[START]

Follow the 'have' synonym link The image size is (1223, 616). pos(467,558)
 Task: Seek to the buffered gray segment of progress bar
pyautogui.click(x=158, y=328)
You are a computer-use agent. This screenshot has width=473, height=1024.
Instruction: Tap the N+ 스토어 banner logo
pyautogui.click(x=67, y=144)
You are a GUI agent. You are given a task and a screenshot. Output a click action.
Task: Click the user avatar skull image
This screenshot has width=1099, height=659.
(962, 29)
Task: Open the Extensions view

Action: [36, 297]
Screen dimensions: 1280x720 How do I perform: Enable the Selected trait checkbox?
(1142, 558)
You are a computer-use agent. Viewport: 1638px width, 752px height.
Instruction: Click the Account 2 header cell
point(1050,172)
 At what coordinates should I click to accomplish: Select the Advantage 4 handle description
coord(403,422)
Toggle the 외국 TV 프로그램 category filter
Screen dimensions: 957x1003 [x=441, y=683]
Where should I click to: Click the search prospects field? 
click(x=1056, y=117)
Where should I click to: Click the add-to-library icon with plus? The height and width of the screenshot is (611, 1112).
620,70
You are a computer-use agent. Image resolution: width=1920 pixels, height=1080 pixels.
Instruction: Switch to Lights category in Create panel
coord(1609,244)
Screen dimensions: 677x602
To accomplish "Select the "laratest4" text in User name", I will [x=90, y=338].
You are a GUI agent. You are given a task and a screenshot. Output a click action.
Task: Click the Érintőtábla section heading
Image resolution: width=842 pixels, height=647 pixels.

[END]

THE REQUEST:
Can you write out all of the material above again, changing each "computer-use agent" to "desktop automation assistant" and leaving everything else exactly the same?

RIGHT ANSWER:
Follow the 'have' synonym link The image size is (1223, 616). pos(467,558)
 Task: Seek to the buffered gray segment of progress bar
pyautogui.click(x=158, y=328)
You are a desktop automation assistant. This screenshot has width=473, height=1024.
Instruction: Tap the N+ 스토어 banner logo
pyautogui.click(x=67, y=144)
You are a GUI agent. You are given a task and a screenshot. Output a click action.
Task: Click the user avatar skull image
This screenshot has width=1099, height=659.
(962, 29)
Task: Open the Extensions view

Action: [36, 297]
Screen dimensions: 1280x720 How do I perform: Enable the Selected trait checkbox?
(1142, 558)
You are a desktop automation assistant. Viewport: 1638px width, 752px height.
Instruction: Click the Account 2 header cell
point(1050,172)
 At what coordinates should I click to accomplish: Select the Advantage 4 handle description
coord(403,422)
Toggle the 외국 TV 프로그램 category filter
Screen dimensions: 957x1003 [x=441, y=683]
Where should I click to: Click the search prospects field? 
click(x=1056, y=117)
Where should I click to: Click the add-to-library icon with plus? The height and width of the screenshot is (611, 1112).
620,70
You are a desktop automation assistant. Image resolution: width=1920 pixels, height=1080 pixels.
Instruction: Switch to Lights category in Create panel
coord(1609,244)
Screen dimensions: 677x602
To accomplish "Select the "laratest4" text in User name", I will [x=90, y=338].
You are a GUI agent. You are given a task and a screenshot. Output a click action.
Task: Click the Érintőtábla section heading
Image resolution: width=842 pixels, height=647 pixels.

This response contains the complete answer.